Moreover, HBx binds to p53 and inactivates
p53-dependent activities, including p53-mediated apoptosis.
Recently, the association between hepatitis B virus
and Hepatocellular carcinoma and the molecular mechanism of action that is involved in
the hepatocarcinogenesis has been extensively
described.46,47
Interaction of AFB1 with DNA and
chromatin proteins (histone)
After an exposure to AFB1, accumulations
of damaged DNA are found in the liver, as a result
of conversion of the AFBI to its active
metabolites. AFBI is a very potent mutagen and the
AFBI epoxides (active metabolites of aflatoxin) react
with guanine in DNA, leading to genetic changes.
The most frequent mutation induced is the (guanine-cytosine to thymine-adenine) GC to TA
transversion. However, quantitative determination of AFB1
in human aflatoxin albumin adducts has been
ellucidated.48 The mutational pattern of p53 gene
in HCC from regions where AFBI exposure level is high, revealed (guanine to thymine) G to
T transversion at codon 249 in more than 50% of
the cases. A more detail study revealed that AFB1
binds preferentially to lysyl amino acid residues in
histone proteins.10 The binding of AFB1 to histone
proteins has significant functional implications because
histone has been reported to be the packaging material
for DNA and histone H1 is the most external of the histone proteins wrapped around
DNA.10,49 Because of the high content of basic amino acids in
histones, it is conjectured that there is a strong
electrostatic interaction between them and DNA and
that (addition of acetyl group) acetylation of the
lysyl sites which is involved in this type of
interaction, reduces the net positive charge of the histone
and loosens the bonds between histone and DNA. Acetylation is reported to occur at the amino
group of lysly amino acid residues which is the same
binding site of AFBl.50, 10
The effect of AFBl binding to histone
is therefore likely to be similar to reaction elicited
by Acetylation (a post transcriptional
modification), which is the partial loosening of the
histone-DNA bond and the consequent degradation of the
histone by specific proteases.51It is generally accepted
that such a partial loosening of the histone DNA
bonds always precedes gene expression. This means that
it is most likely that it is the binding of AFBl to
lysly amino acid residues in histone with the
consequent loosening of the histone-DNA bond that makes
p53 accessible for damage. It is also likely that the
binding of AFB1 to histones with the consequent
loosening of histone is primary to its binding to the DNA
of p53 genes even though the binding to DNA subsequently exceeds its binding to histone.

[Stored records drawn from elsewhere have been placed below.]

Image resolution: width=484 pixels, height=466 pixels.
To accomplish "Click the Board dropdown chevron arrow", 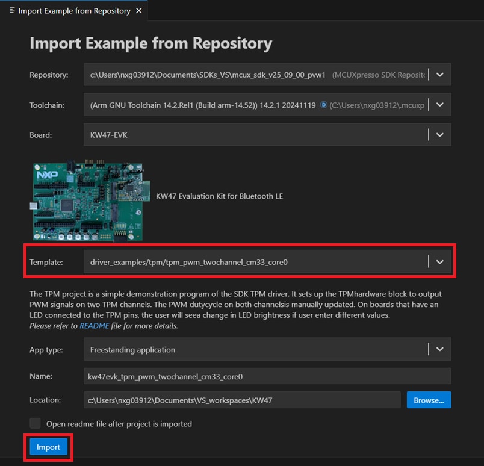I will click(439, 134).
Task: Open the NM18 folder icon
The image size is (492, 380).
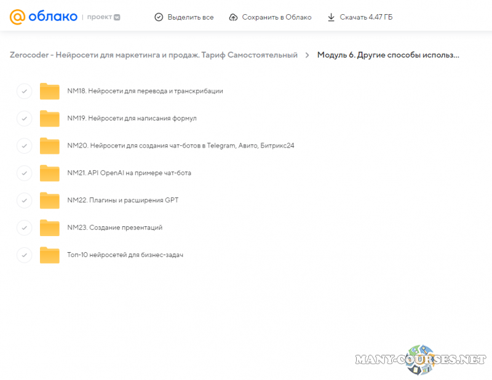Action: tap(49, 91)
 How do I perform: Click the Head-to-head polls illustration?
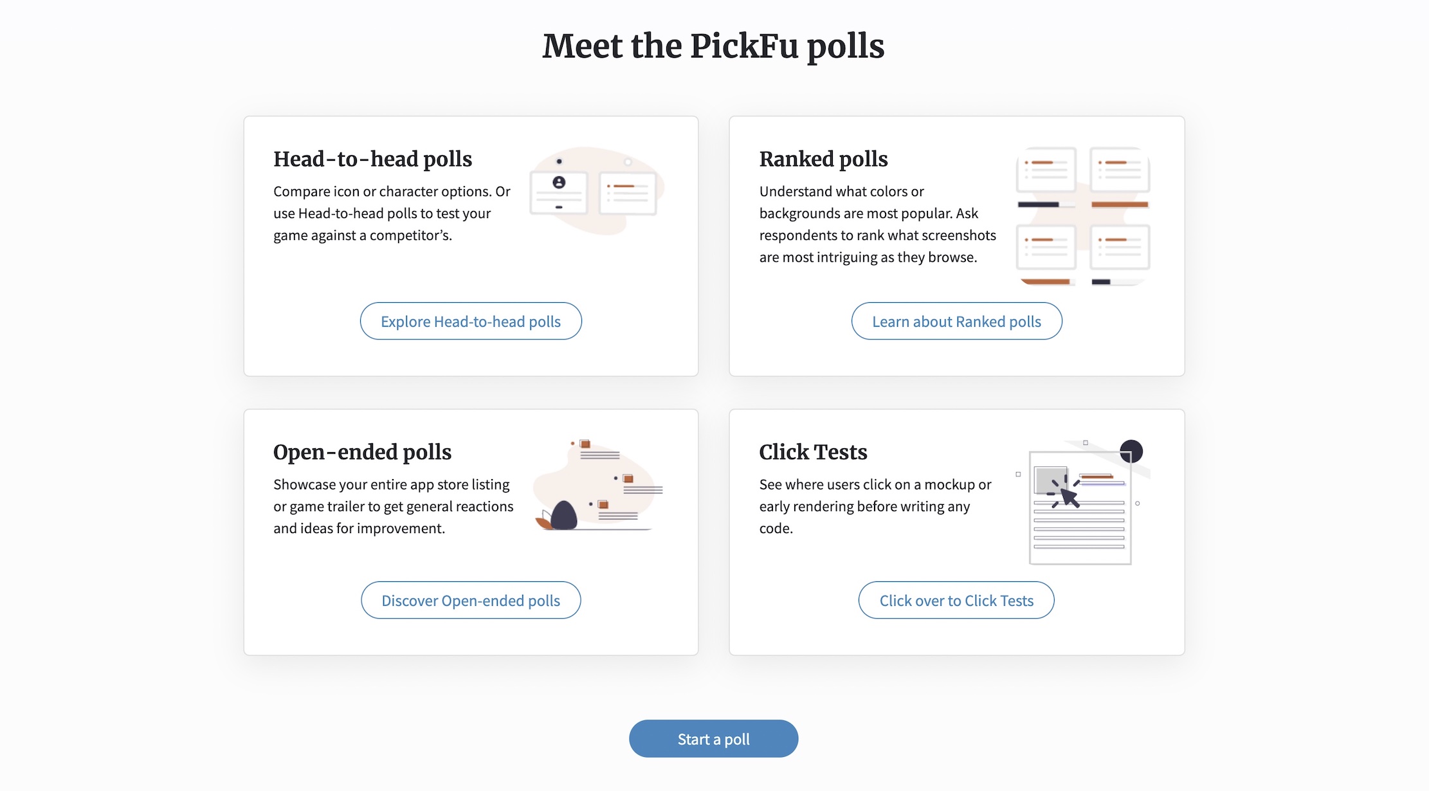596,190
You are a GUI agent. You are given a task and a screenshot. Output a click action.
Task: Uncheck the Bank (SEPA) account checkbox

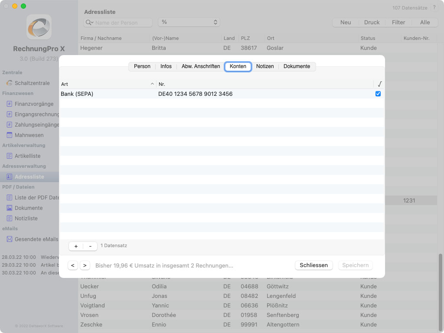click(x=378, y=94)
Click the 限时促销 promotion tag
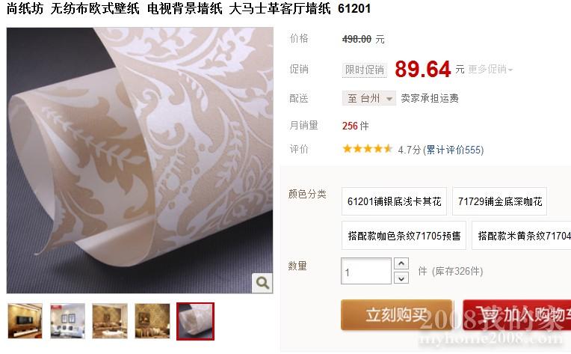This screenshot has height=354, width=571. tap(365, 70)
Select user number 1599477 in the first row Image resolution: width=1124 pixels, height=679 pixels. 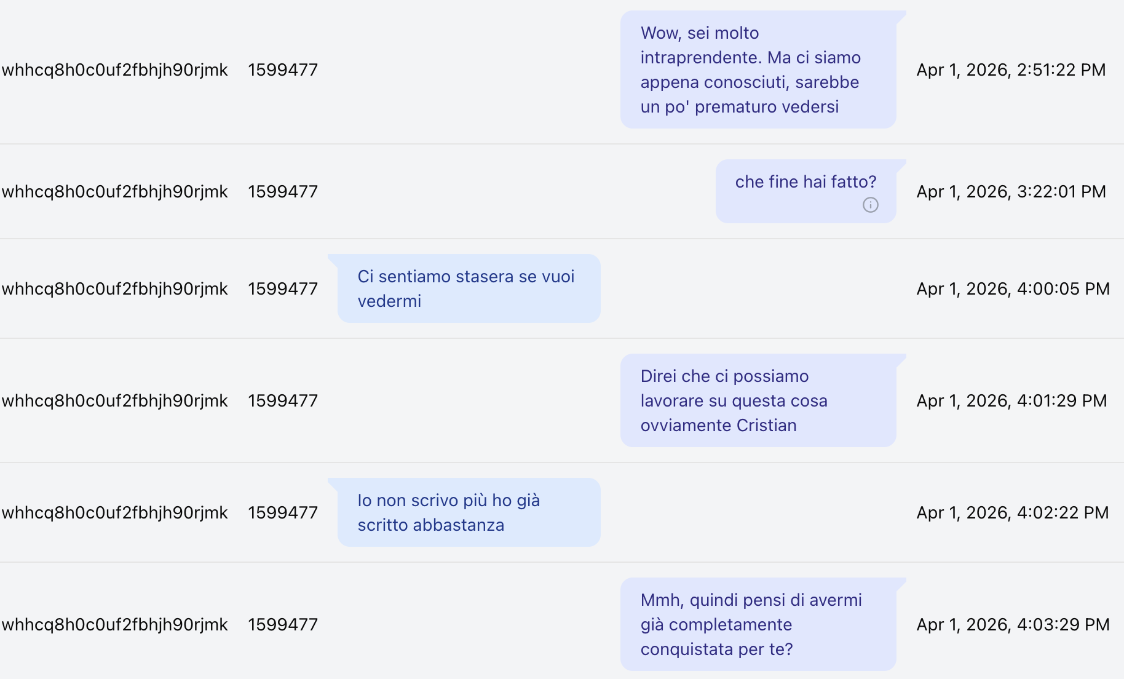tap(283, 70)
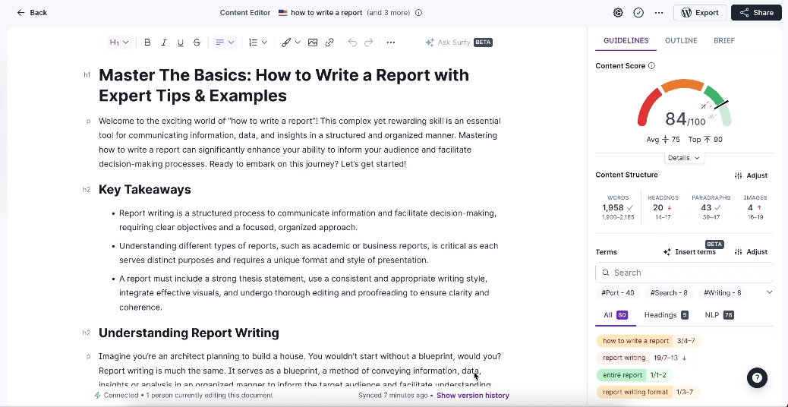Screen dimensions: 788x407
Task: Open the Brief tab
Action: coord(724,40)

Taken together, the binding of AFBI to DNA is
responsible for the inhibition of RNA Synthesis, which
is involved in gene expression.
The implication of the above is that it is the
binding to chromatin proteins (histone) may be involved
in the expression of the mutated p53 gene
resulting from the interaction of AFBI with DNA
and chromatin proteins. The p53 gene is reported to
be mutated in HCC after exposure to
aflatoxin.52 Recently, some authors have extensively
discussed the association between AFB1 and the
associated risk factors involved in
HCC.53-55
Conclusion
The nexus between hepatocellular carcinoma and
the associated risk factors cannot be
overemphasized. The interaction between aflatoxin and HBV or
HCV in hepatocarcinogenesis and multi-stage carcinogenesis is grossly elucidated.
Characterization of the genetic alterations associated with
HCC tumors is an essential step to increase our
knowledge of hepatocarcinogenesis. Systematic search for
these alterations in series of tumors including
tumour grades, stages, etiologies and the associated
pre-neoplastic lesions is therefore necessary to find
and identify the pattern of accumulation of the
genetic alterations during tumour progression.
Microarray analysis and metagenomics may also
contribute significantly to identifying new
carcinogenetic pathways altered in these tumors. New insight
should therefore be geared towards getting a better
clinical application, to identity tumour markers that are
useful for early detection of tumors, to predict
prognosis, or to find new therapeutic targets with
their underlying molecular mechanism of action.